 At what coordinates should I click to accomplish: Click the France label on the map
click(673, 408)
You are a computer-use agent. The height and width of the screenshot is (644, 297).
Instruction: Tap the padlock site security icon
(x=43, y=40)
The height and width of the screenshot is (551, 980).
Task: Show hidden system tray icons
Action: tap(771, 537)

- _PROBLEM DETAILS_
Nothing in the entries should be skipped. Output them all exactly.

- _ANSWER BOX_
 At what coordinates should I click to accomplish: Click the France label on the map
click(673, 408)
You are a computer-use agent. The height and width of the screenshot is (644, 297).
Instruction: Tap the padlock site security icon
(x=43, y=40)
The height and width of the screenshot is (551, 980).
Task: Show hidden system tray icons
Action: tap(771, 537)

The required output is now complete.